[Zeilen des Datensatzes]
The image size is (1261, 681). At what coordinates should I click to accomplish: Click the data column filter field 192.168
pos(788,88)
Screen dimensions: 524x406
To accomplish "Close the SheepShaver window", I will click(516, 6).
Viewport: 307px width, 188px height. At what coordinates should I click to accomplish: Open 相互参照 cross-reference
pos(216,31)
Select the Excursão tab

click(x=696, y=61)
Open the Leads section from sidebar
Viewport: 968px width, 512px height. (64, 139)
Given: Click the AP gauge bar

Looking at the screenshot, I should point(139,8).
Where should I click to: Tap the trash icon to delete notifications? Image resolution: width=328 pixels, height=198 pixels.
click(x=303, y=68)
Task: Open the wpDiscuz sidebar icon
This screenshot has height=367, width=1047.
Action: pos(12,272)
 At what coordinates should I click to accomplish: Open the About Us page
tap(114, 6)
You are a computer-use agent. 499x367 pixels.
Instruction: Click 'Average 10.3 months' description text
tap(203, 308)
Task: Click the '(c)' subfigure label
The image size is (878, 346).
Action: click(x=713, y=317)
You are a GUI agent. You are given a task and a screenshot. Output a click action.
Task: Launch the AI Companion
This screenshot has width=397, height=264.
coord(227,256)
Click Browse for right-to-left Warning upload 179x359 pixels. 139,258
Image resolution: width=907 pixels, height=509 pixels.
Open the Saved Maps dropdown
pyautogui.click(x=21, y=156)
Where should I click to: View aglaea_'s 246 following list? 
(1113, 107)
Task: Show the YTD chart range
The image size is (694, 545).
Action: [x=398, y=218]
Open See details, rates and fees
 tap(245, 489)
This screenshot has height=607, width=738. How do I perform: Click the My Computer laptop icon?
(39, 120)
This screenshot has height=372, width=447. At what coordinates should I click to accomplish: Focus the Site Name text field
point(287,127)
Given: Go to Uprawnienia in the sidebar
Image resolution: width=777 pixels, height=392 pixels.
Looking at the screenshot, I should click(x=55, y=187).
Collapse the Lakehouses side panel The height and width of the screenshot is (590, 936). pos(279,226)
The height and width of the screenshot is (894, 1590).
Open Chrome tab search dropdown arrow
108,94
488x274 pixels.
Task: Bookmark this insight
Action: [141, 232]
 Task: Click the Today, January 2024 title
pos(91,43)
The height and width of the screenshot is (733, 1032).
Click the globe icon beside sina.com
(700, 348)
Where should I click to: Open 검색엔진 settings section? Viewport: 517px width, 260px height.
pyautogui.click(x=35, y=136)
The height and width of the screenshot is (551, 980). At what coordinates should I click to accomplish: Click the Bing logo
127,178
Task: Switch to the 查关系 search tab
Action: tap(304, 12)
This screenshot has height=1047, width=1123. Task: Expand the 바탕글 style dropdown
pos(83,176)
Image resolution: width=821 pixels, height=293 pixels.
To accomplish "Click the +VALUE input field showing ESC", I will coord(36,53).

• Ziel der Aufgabe:
Bitte wählen Sie aus den Daten oben alle Zeilen aus, in denen das Wort „search“ vorkommt, und geben Sie diese unverändert wieder.

• Lösung der Aufgabe:
Open Chrome tab search dropdown arrow
Task: Switch to the 查关系 search tab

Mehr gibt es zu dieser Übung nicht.